PROMPT 1 →
Answer these questions using the CNN text excerpt:
(a) How many parameters do two 3×3 convolutions use compared with one 5×5 convolution?
(b) What padding value maintains spatial size for 3×3 filters?
(c) What does Global Average Pooling convert each feature map into?

TEXT EXCERPT →
════
Each feature map cell "sees" a limited region of the original input.
This is the receptive field.

3×3 conv, stride 1:
  Layer 1: 3×3 receptive field
  Layer 2 (another 3×3): 5×5 receptive field
  Layer 3 (another 3×3): 7×7 receptive field

Two 3×3 convolutions have the same receptive field as one 5×5 convolution
but fewer parameters (2 × 3×3 = 18 vs 5×5 = 25) and more non-linearity.

This is why modern CNNs use stacks of 3×3 filters rather than large filters.

Interview Answer

"CNN filters are small weight matrices (typically 3×3) that slide over input feature maps computing dot products — each filter detects a specific spatial pattern wherever it appears. Stride controls the step size (stride=2 halves the spatial dimensions); padding maintains the spatial size (padding=1 for 3×3 filters). MaxPooling takes the maximum in each window, providing spatial invariance and downsampling. Global Average Pooling converts each feature map to a single value, giving the classification head a fixed-size input regardless of image dimensions. Deeper layers have larger effective receptive fields — early layers detect edges, deeper layers detect object parts and semantic concepts. Modern CNNs stack 3×3 filters because two 3×3s have the same receptive field as one 5×5 with fewer parameters and more non-linearity."
════
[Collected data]

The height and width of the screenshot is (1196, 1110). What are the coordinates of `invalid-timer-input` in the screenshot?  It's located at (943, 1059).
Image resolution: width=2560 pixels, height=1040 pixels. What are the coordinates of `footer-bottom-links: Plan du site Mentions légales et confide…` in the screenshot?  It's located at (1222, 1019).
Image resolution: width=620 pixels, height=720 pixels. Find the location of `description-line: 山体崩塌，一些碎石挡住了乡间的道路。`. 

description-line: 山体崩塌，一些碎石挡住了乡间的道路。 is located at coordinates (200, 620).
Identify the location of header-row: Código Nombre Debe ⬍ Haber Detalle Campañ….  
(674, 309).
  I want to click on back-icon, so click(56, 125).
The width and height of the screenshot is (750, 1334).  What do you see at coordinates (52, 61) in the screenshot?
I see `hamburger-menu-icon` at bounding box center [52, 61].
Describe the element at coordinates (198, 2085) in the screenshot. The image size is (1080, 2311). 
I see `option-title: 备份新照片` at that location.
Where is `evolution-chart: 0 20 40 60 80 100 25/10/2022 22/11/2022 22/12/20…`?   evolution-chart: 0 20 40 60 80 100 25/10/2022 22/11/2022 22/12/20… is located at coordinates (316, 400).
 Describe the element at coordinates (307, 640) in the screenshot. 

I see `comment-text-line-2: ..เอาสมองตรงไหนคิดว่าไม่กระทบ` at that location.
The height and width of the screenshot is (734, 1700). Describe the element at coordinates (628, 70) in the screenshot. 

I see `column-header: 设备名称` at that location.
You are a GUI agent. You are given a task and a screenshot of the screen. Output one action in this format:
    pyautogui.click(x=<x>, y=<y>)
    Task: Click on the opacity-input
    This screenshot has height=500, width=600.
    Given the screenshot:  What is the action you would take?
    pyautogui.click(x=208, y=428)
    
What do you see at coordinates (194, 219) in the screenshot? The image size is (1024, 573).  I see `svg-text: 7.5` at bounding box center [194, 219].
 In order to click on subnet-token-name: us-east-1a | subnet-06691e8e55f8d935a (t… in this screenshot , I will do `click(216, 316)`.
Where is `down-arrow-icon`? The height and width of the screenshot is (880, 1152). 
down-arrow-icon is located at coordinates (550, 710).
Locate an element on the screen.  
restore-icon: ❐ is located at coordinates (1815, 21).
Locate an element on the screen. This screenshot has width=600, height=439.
════
PROMPT 2 → Recast the rows as a JSON list of strings, one string per line with blank lines omitted. Start with the line containing "coordinates (316, 400)." and continue through the line containing "down-arrow-icon is located".

WRITTEN RESPONSE 1 →
(a) 18 for two 3×3 convolutions versus 25 for one 5×5 convolution.
(b) padding=1.
(c) A single value.

WRITTEN RESPONSE 2 →
[
  "Where is `evolution-chart: 0 20 40 60 80 100 25/10/2022 22/11/2022 22/12/20…`?   evolution-chart: 0 20 40 60 80 100 25/10/2022 22/11/2022 22/12/20… is located at coordinates (316, 400).",
  " Describe the element at coordinates (307, 640) in the screenshot. ",
  "I see `comment-text-line-2: ..เอาสมองตรงไหนคิดว่าไม่กระทบ` at that location.",
  "The height and width of the screenshot is (734, 1700). Describe the element at coordinates (628, 70) in the screenshot. ",
  "I see `column-header: 设备名称` at that location.",
  "You are a GUI agent. You are given a task and a screenshot of the screen. Output one action in this format:",
  "    pyautogui.click(x=<x>, y=<y>)",
  "    Task: Click on the opacity-input",
  "    This screenshot has height=500, width=600.",
  "    Given the screenshot:  What is the action you would take?",
  "    pyautogui.click(x=208, y=428)",
  "What do you see at coordinates (194, 219) in the screenshot? The image size is (1024, 573).  I see `svg-text: 7.5` at bounding box center [194, 219].",
  " In order to click on subnet-token-name: us-east-1a | subnet-06691e8e55f8d935a (t… in this screenshot , I will do `click(216, 316)`.",
  "Where is `down-arrow-icon`? The height and width of the screenshot is (880, 1152). ",
  "down-arrow-icon is located at coordinates (550, 710)."
]